*Exercise requirements*.
1) Return the stretch of the glossary text from "Drain — Force-running" through "summaries are written.", copied word for word.
2) Carry the SiftCoder glossary text onward from the point where it stops.

(Excerpted text begins)

Deterministic embedder — A pure-JS, 384-dimensional embedder that hashes tokens into vector slots. Always available — needs no external service. Lower retrieval quality than Ollama or CDG, but the floor is reliable. The drain-time embedder when nothing better is up.
Drain — Force-running the consolidator now (rather than waiting for the next tick). Triggered by siftcoder drain [batch], the mem_drain MCP tool, or the small per-call drain inside mem_search. Reads pending events, summarises, embeds, marks summarized.
Embedding — A fixed-length float vector representing the semantic content of a summary. Stored in summary_embeddings.vec as a packed float32 BLOB with the dimension in dim. Used for the cosine-similarity leg of retrieval.
Event — A row in the events table — one tool call. Columns: id, ts, session_id, tool, input_hash, payload_json, tokens_est, status. The unit of capture; many events become summaries.
FTS5 — SQLite's full-text-search virtual-table extension. Backs the BM25 leg of retrieval. SiftCoder maintains an FTS5 table over summary text; the daemon updates it as summaries are written.
Hook — A short Node script the harness runs synchronously around tool calls. SiftCoder ships hooks for PreToolUse, PostToolUse, PreCompact, Notification, SessionStart, and Stop. See hooks.md.
MCP (Model Context Protocol) — Anthropic's protocol for letting Claude call external tools. SiftCoder registers a server named siftcoder-memory that exposes mem_search, mem_get, mem_timeline, mem_drain, mem_why. JSON-RPC over stdio.

(Excerpted text ends)
(Information given begins)

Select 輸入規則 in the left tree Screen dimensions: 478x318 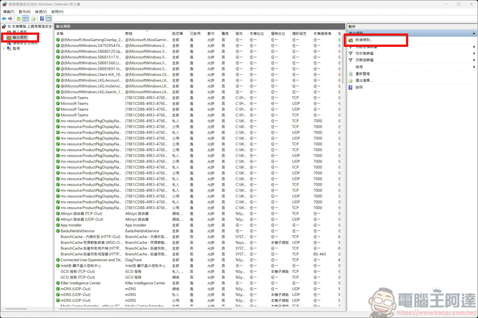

(Information given ends)
(Information given begins)

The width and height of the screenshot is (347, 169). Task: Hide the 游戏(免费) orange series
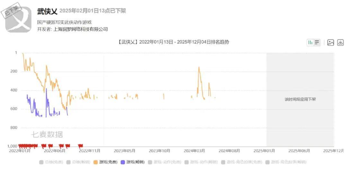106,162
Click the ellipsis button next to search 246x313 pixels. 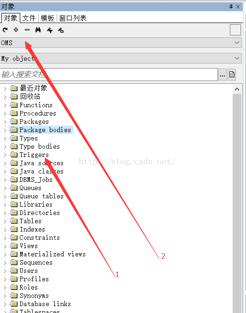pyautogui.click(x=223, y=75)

(Information given ends)

*Expected responses*.
1)
Drain — Force-running the consolidator now (rather than waiting for the next tick). Triggered by siftcoder drain [batch], the mem_drain MCP tool, or the small per-call drain inside mem_search. Reads pending events, summarises, embeds, marks summarized.
Embedding — A fixed-length float vector representing the semantic content of a summary. Stored in summary_embeddings.vec as a packed float32 BLOB with the dimension in dim. Used for the cosine-similarity leg of retrieval.
Event — A row in the events table — one tool call. Columns: id, ts, session_id, tool, input_hash, payload_json, tokens_est, status. The unit of capture; many events become summaries.
FTS5 — SQLite's full-text-search virtual-table extension. Backs the BM25 leg of retrieval. SiftCoder maintains an FTS5 table over summary text; the daemon updates it as summaries are written.

2)
Namespace — Top-level isolation for runtime state. Set via SIFTCODER_NS. Defaults to default. Maps to ~/.siftcoder/<namespace>/. Useful for separating work from personal, or tenants in a shared dev box.
Ollama — A local LLM runner. SiftCoder treats it as the preferred drain backend when reachable at OLLAMA_HOST (default http://localhost:11434) — no token cost, no data egress. Default model llama3.2:3b for summaries, nomic-embed-text for embeddings.
RRF (Reciprocal Rank Fusion) — The fusion method SiftCoder uses to combine BM25 and vector retrieval results. Formula: score(d) = Σ_legs 1 / (rrfK + rank_leg(d)). Works without score normalisation — it only needs ranks. The rrfK constant defaults to 60.
Sampling (MCP) — A capability where an MCP server can request LLM calls back through the host. SiftCoder uses this so the daemon doesn't need its own API key — it borrows the host's. Outbound JSON-RPC method is sampling/createMessage. Requires the host to advertise sampling capability on initialize.
Scope file — .siftcoder/scope.json (project) or ~/.siftcoder/<ns>/scope.json (global). JSON object with allow-globs that the boundary-enforcer reads to decide which paths Write/Edit may touch. Strict JSON — comments break it silently.
Session — A Claude Code session id, propagated through hook invocations. Used in events.session_id for grouping. Multiple sessions can run against the same workspace.
Summariser — The class that takes a raw event payload and produces a short text summary. Implemented in dist/memory/daemon/summarizer.js. Calls whichever model client is configured (Ollama / Anthropic / sampling).
Summary — A condensed text representation of one or more events. Stored in the summaries table. The unit of retrieval — search and timeline operate over summaries, not raw events.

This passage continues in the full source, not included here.